The movie continues with a harrowing march of tears and blood. Captured villagers are led to a "place of stone houses." They witness the felling of the sacred ceiba tree, hear the admonitions of a pestilent infant Oracle and the ravings of a sickly elder, intermingle with a ghostly army of construction laborers, and suffer the degradation of being sold in a slave market. Elites, portrayed as "ugly without silliness," are shown killing the innocent with schoolyard cruelty.

These scenes reflect the exploitation of natural resources, violence, social repression, and detached ruling class that archaeologists have proposed as causes for the "Classic Maya collapse" in the 9th and 10th centuries. Although the debate about the collapse continues, the images of a diseased populace in the movie do not fit with the data. Maya cities were likely to have been much healthier than contemporary European ones.

Whatever the causes, the collapse was primarily of a system of governance, not a self-immolating culture. The movie misses this important distinction by creating a spurious contrast between a rural idyll and an urban miasma of excess and violence. The truth is that within several generations of the Classic Maya collapse, other regal cities with different forms of government would flourish in other parts of the Maya area. Over several millennia, the Maya underwent many cycles of growth and decline, each with its own major cities. The idea, proposed by the movie, that Maya civilization was at the verge of final self-destruction makes for good drama, but does not reflect the depth of this civilization's resilience and history.
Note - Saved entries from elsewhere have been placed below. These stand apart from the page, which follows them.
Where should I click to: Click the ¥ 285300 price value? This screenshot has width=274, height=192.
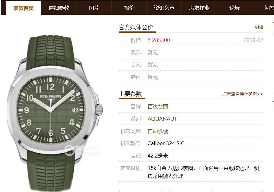point(159,40)
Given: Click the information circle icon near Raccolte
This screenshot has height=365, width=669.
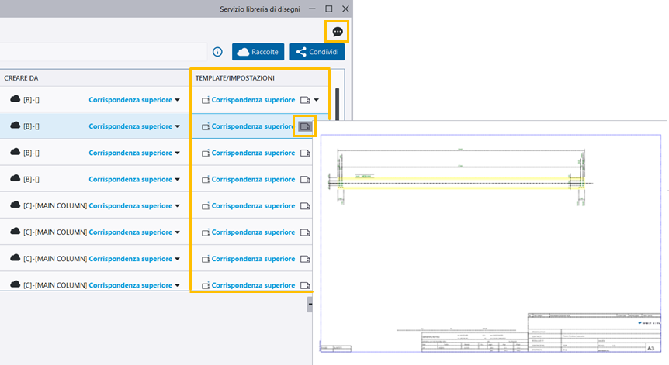Looking at the screenshot, I should pyautogui.click(x=217, y=52).
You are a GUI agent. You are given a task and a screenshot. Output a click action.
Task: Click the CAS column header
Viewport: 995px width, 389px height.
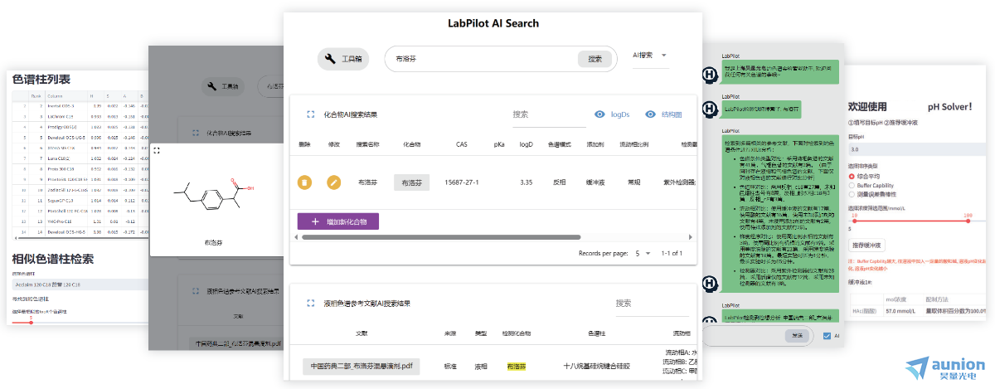pyautogui.click(x=461, y=144)
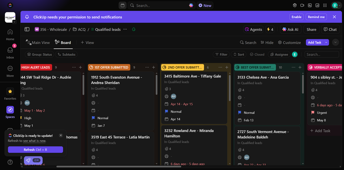This screenshot has height=170, width=344.
Task: Open the Group: Status dropdown
Action: point(40,55)
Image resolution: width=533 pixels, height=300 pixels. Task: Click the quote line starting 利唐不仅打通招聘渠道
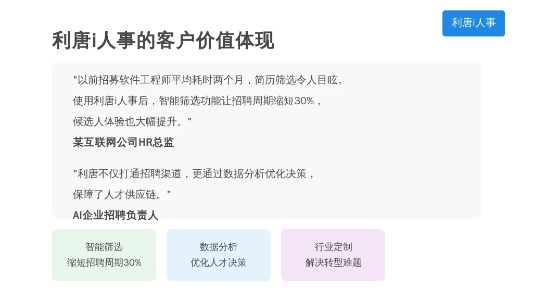pos(194,174)
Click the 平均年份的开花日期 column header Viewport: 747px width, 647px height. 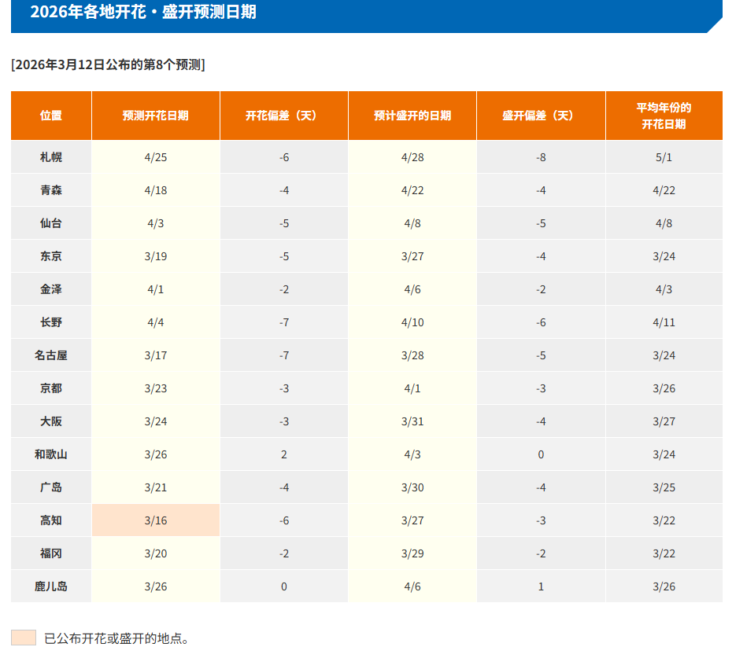coord(664,116)
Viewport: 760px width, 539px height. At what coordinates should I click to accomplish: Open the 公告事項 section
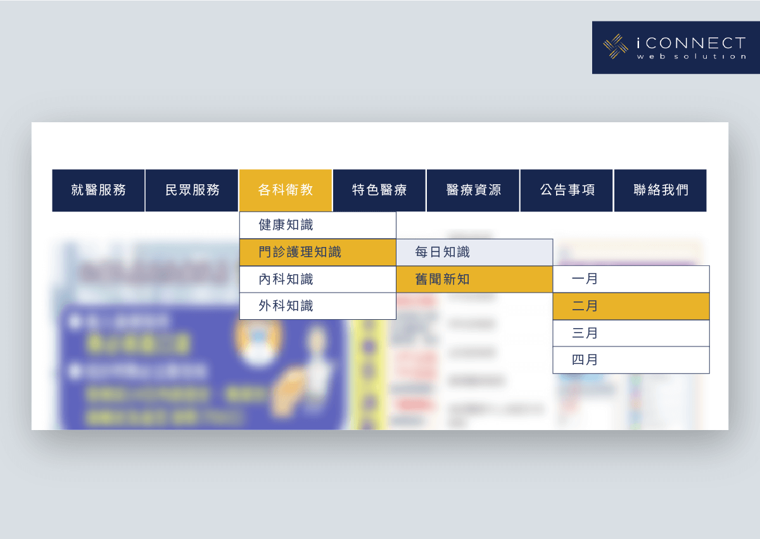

Once in the city, some of Gibson's villagers are designated for sacrifice. Slathered in blue body paint, they are led through the central ceremonial precinct of the city. Amid a throng of possessed dancers, they see murals depicting blue-painted figures with their chests cut open. The villagers are led up scaffolds along a pyramid, where a long line of captives are being killed. One by one they are splayed across an altar, their chests cut open and their hearts ripped out by the king. They are then decapitated and their headless bodies flung down the massive frontal staircase to the cheers of the ruck below. Gibson's portrayal of a fervent and orgiastic mob completely violates what we know about Maya propriety in ritual behavior. Many modern Maya rituals, such as processions or prayers, are deliberate and serious affairs.

The treatment of sacrifice is also inaccurate and misleading. Much of what we see recorded by the Maya is a form of sacrifice known as auto-sacrifice -- self-inflicted bloodletting involving piercing ear lobes, fingers, tongues and penises. This practice was often the duty of ruling families, interceding on behalf of the people to the gods. Animal sacrifice was also common. In fact, Gibson's villagers would have conducted such sacrifices for their household and agricultural rites, although we never see them do so in the movie.

Interestingly, murals recently discovered at San Bartolo in Guatemala depict scenes of auto-sacrifice and animal sacrifice. They reveal gods undertaking rites that bring the world into creation. Gibson cribbed these images for his mural scene but saw fit to alter them to convey a view of the Maya involved in wanton human sacrifice.